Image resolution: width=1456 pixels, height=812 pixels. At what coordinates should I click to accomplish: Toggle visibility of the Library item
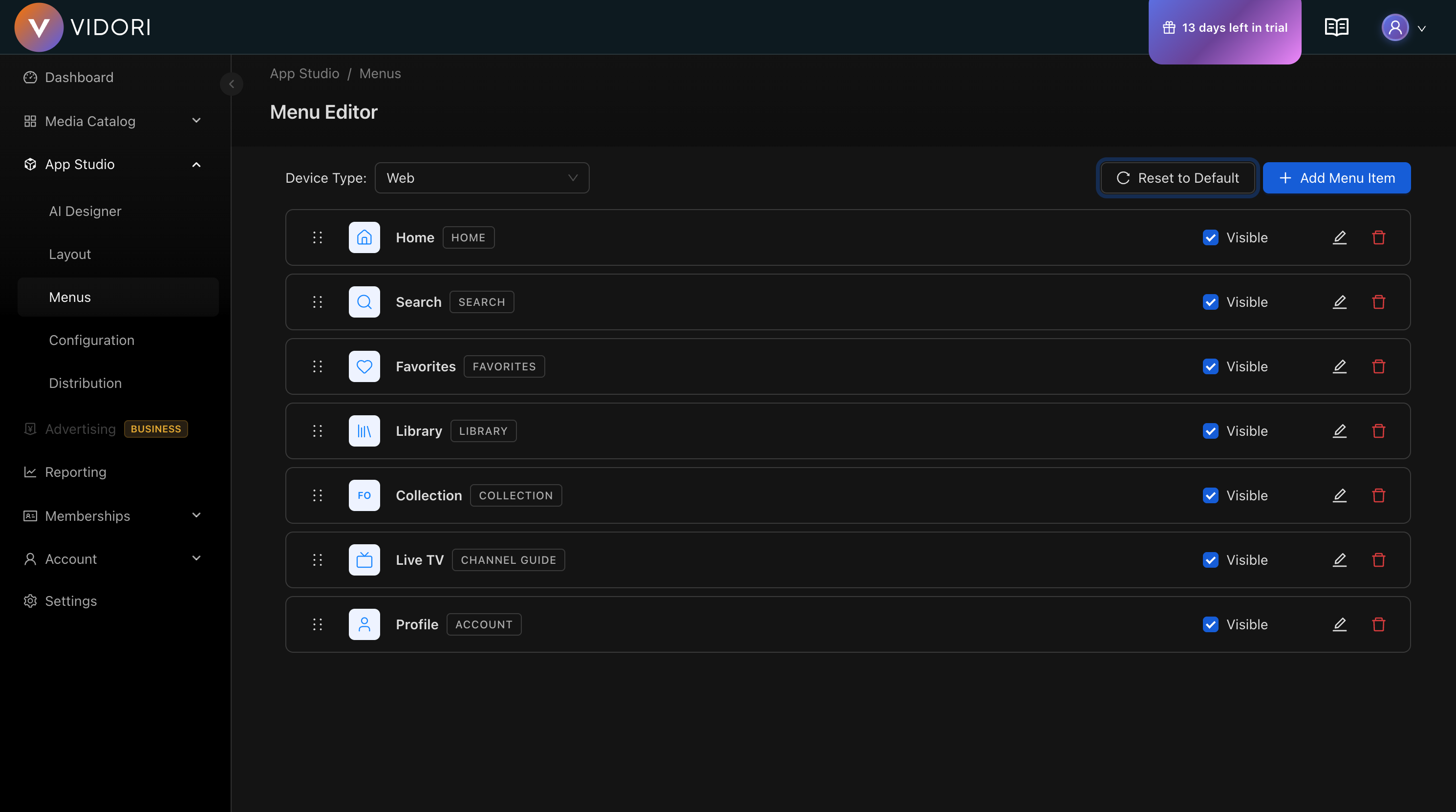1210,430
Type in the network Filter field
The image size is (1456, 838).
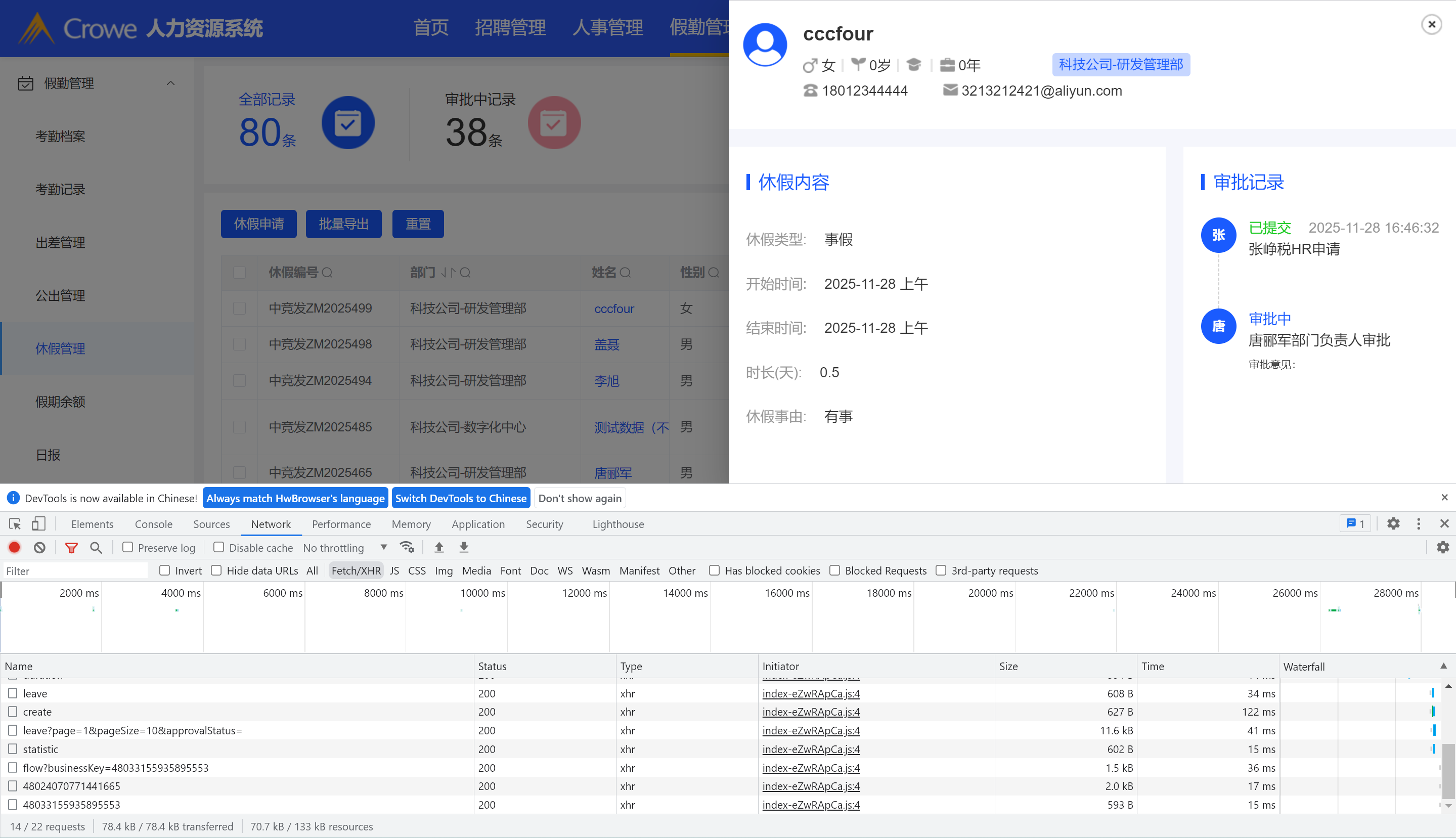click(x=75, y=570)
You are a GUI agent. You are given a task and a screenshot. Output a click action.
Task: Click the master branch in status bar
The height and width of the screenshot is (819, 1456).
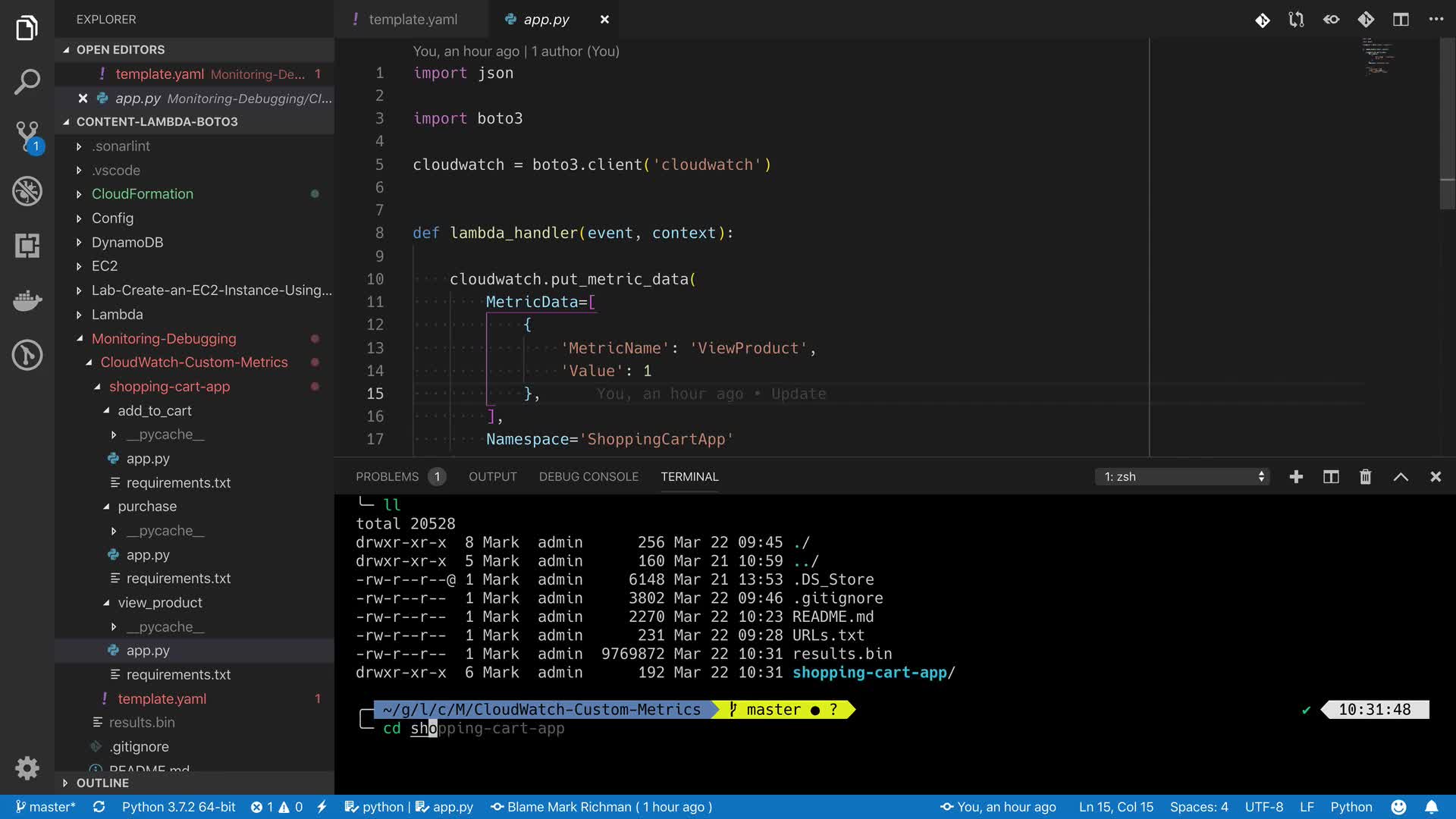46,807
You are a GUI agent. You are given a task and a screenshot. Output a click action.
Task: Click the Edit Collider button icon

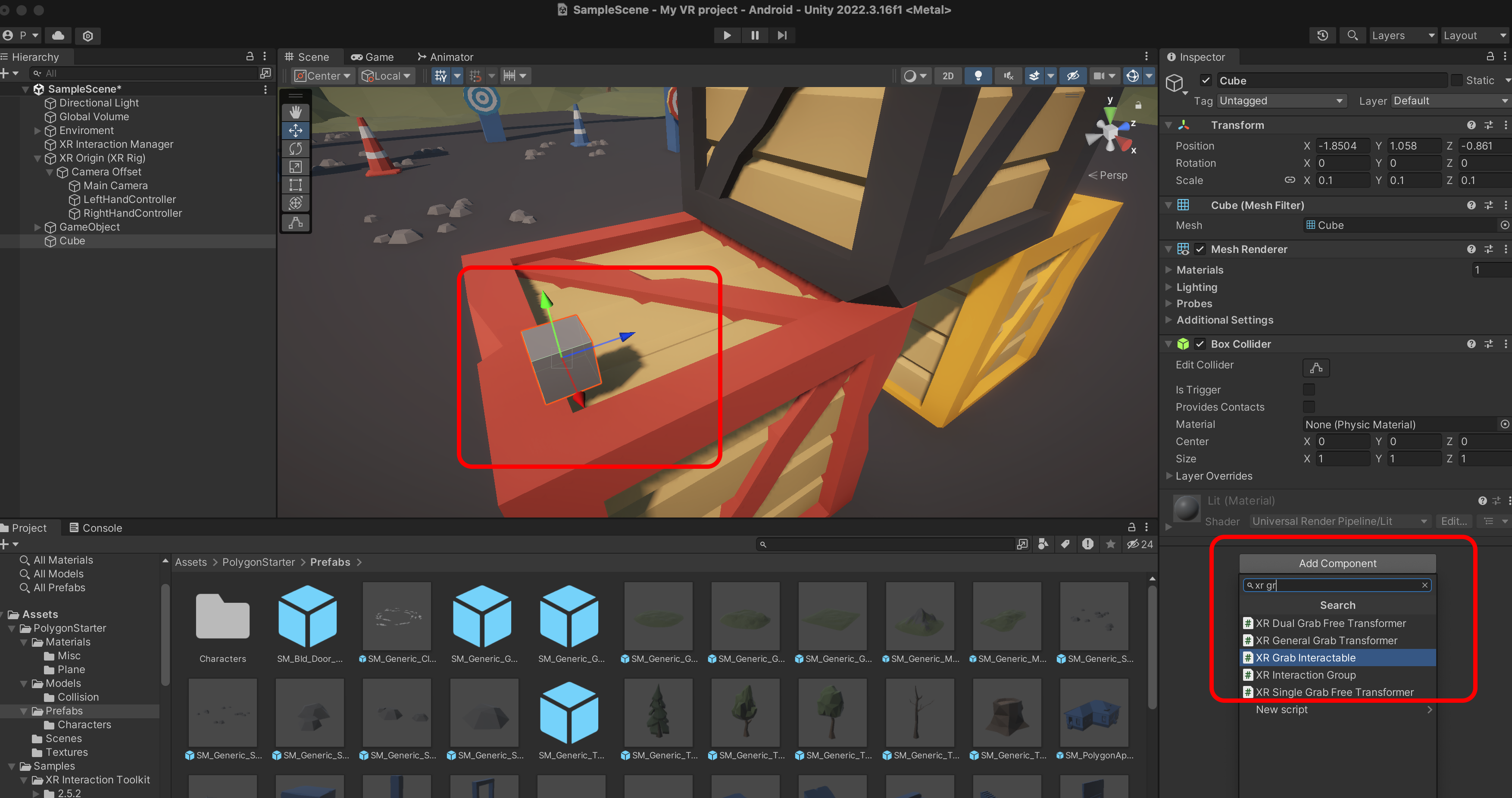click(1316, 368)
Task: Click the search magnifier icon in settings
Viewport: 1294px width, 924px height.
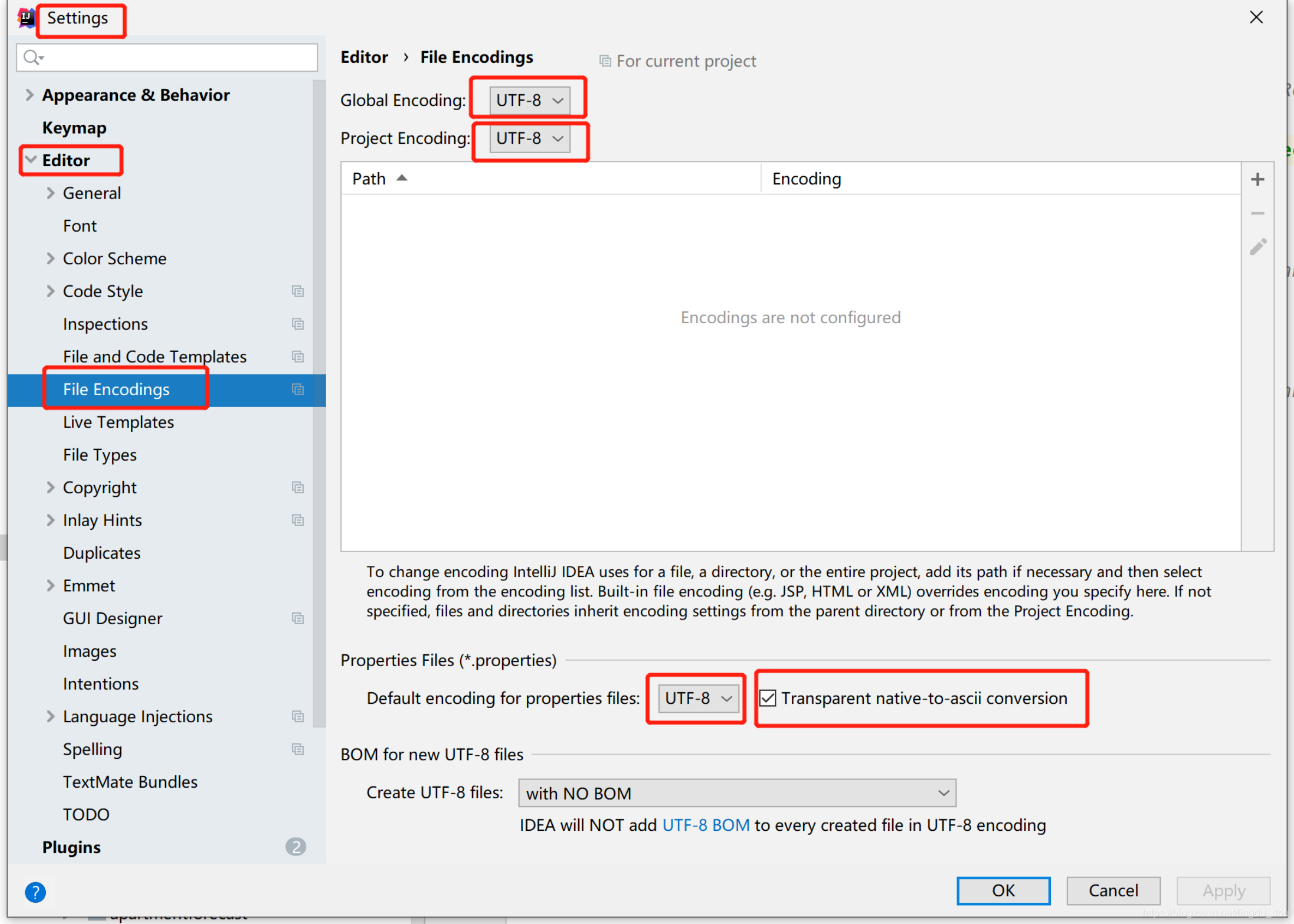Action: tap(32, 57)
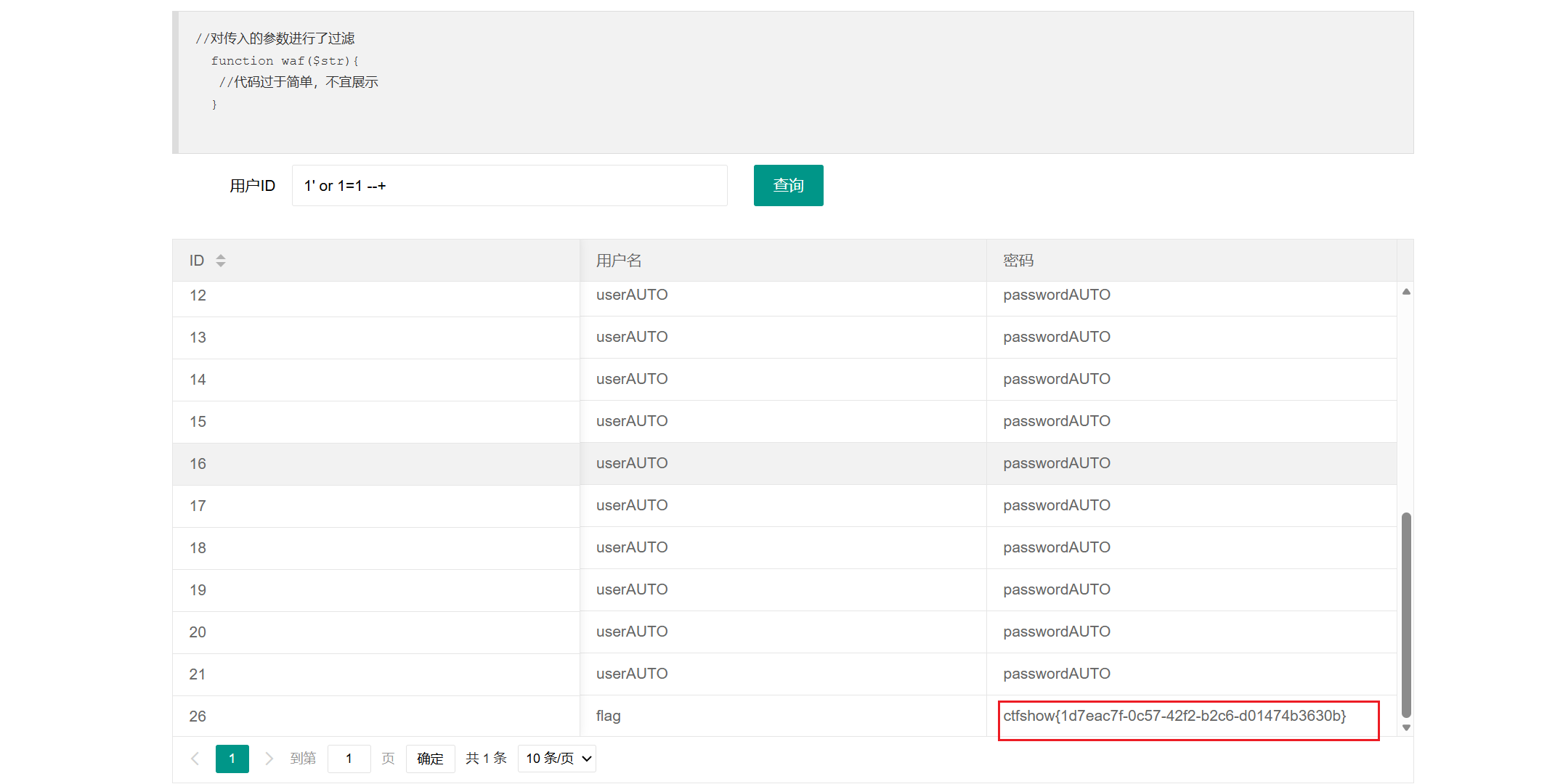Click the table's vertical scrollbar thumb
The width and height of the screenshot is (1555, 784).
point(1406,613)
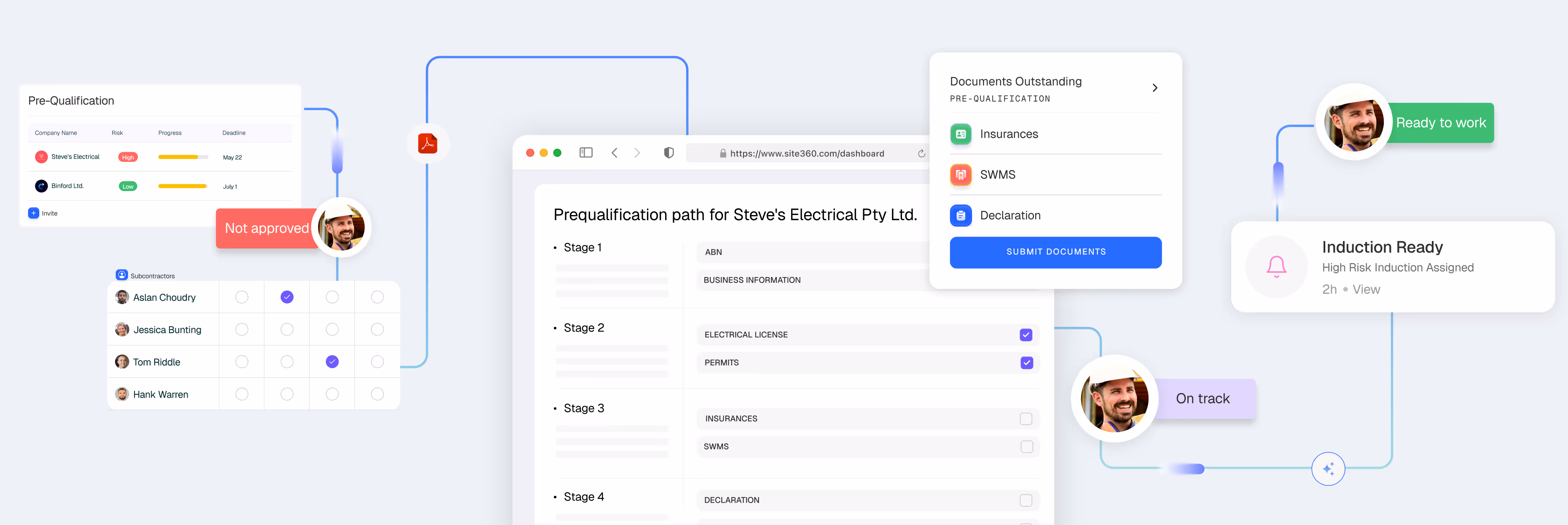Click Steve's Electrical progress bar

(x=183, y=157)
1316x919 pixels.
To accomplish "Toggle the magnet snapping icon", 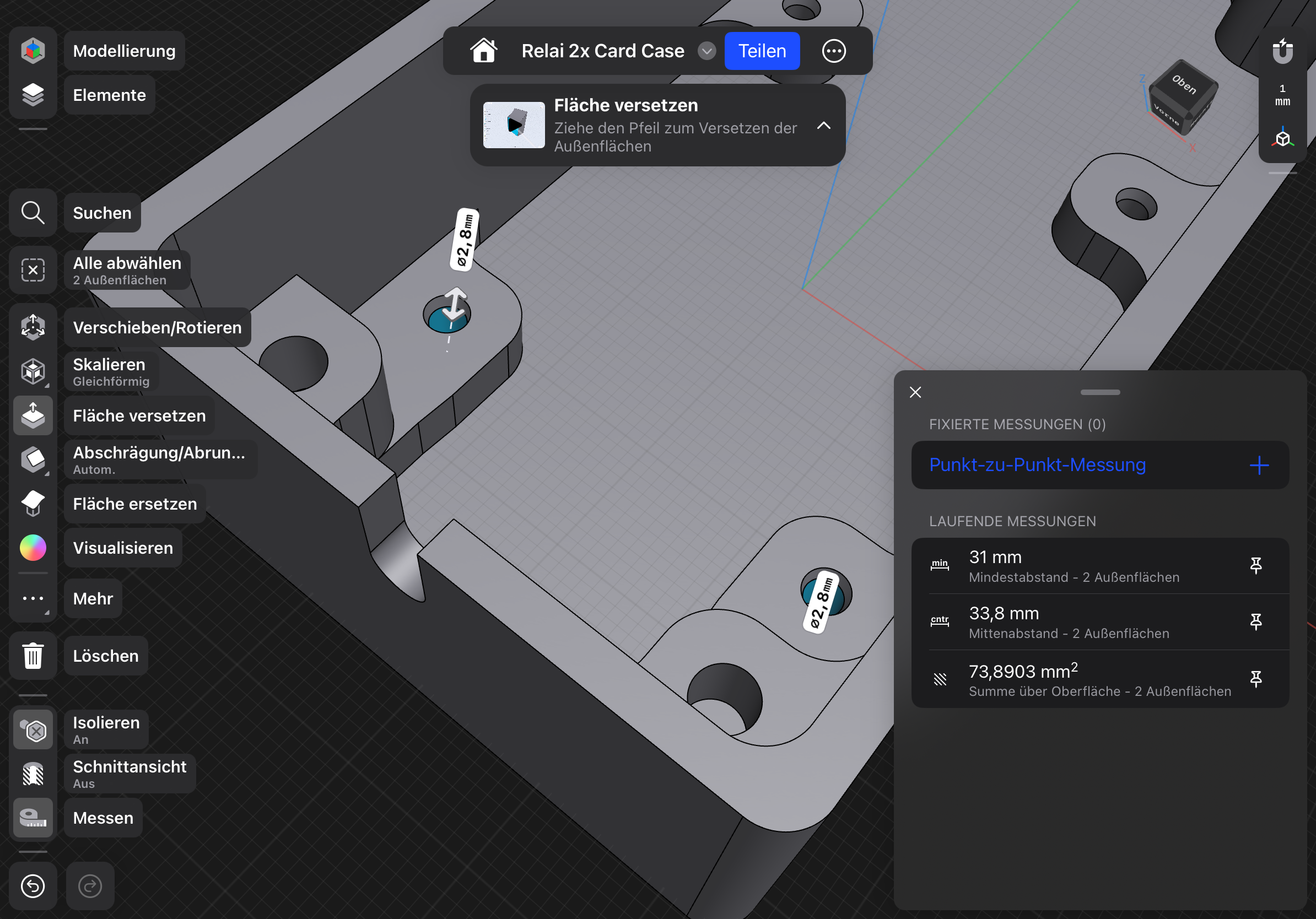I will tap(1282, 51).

_What you need to do_: Word for word, repeat the lines above from the one with "Task: Click the search" through the one with "1316x919 pixels.", and nothing beyond them. Omit the pictures.

_Answer to the problem_:
Task: Click the search magnifier icon in settings
Viewport: 1294px width, 924px height.
Action: tap(32, 57)
Click the table's vertical scrollbar thumb
The width and height of the screenshot is (1555, 784).
point(1406,613)
Click Steve's Electrical progress bar

(x=183, y=157)
1316x919 pixels.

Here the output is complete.